Historical setting: 589 C.E. In the Vosges Mountains
I stand here among the pilgrims for the chanting of the psalms. I know that many who dedicate themselves to obedience in Christ assume grief and suffering are the virtues that make them holy. I’ve known some use suffering to nurture their own ability for empathy and for all human suffering, while others just seem to exacerbate their own personal pain as the ritual itself. Some of these suffering Christians seem stuck in the Lenten agonies, intent on some kind of unannounced race to out-do one another in suffering pain. Surely I am missing something here.
Isaiah spoke of a “suffering servant.” [Is.52:13-53:12] Maybe it was a metaphor for the suffering of the nation of Israel. It was an unwinding of the Israelite history after the captivity by the Babylonians. Then Christians used the same verses to make Isaiah’s Suffering Servant seem a prophecy of Christ. [Romans 10:16; 15:21](Footnote) And sure enough, Jesus suffered so that was the needed proof that one man was the holy savior of ancient prophecy.
Whatever may be said through twists and contortions of holy relic in wood chips, somehow it’s become a notion that human pain can be a portal to a God who suffers. In these strange times the brutal showpiece of political execution has become a sacred symbol.
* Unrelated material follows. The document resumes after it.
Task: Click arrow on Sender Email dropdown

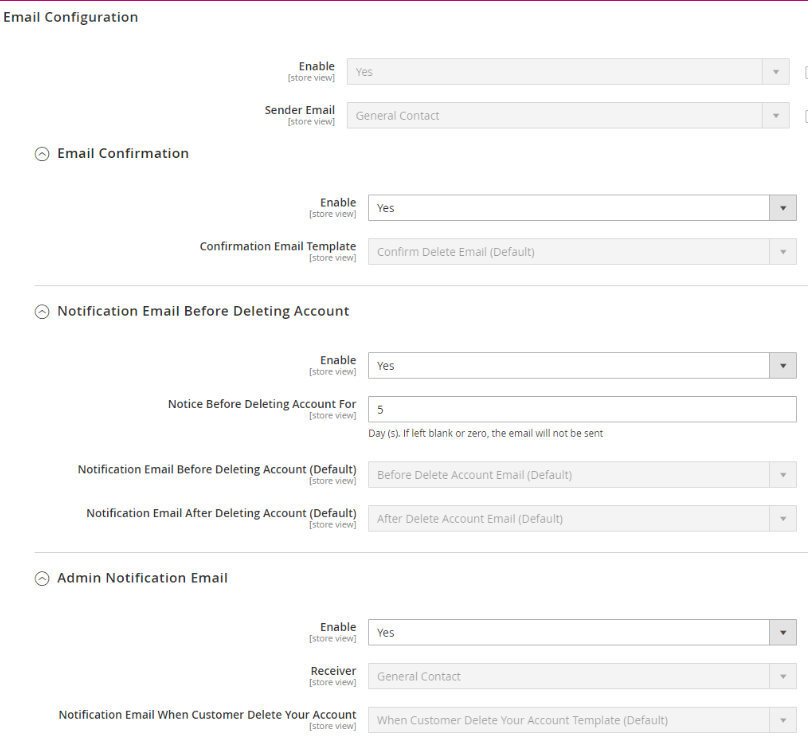Action: [x=775, y=116]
How easily the message of the love of God, the whole of Jesus’ teachings, becomes no more than a decorative frill on the reliquary. So I wonder are Christians keeping the suffering and loosing the servant?
Now here I am in my mystical belonging with my human friend Jesus, ‘the way and the truth and the life,’ as I knew him to be. And I am leftover, a physical sign for the spiritual gift of life forever. Self-sacrifice is something I could never attain, always buoyed back into health and life by the simple love and beauty of it all.
Just now Brother Crathius hurries by with a long bench (oblivious to my presence here as a healed man). He’s discovered that the Rule of Columbanus has a nearly hidden detail that excuses the sick and elderly from standing long hours for the chanting of Psalms. He can fulfill his assignment to care for the monks he was sent to look after by taking them a bench to sit down and ease their hurting feet and knees. No, maybe we aren’t missing the servant after all in the subtle gestures of caring for one another.
Footnote: Brettler, Marc Zvi, and Levine, Amy-Jill “The Bible with and without Jesus,” How Jews and Christians read the same stories differently, (HarperCollins) 2020. Chapter 9.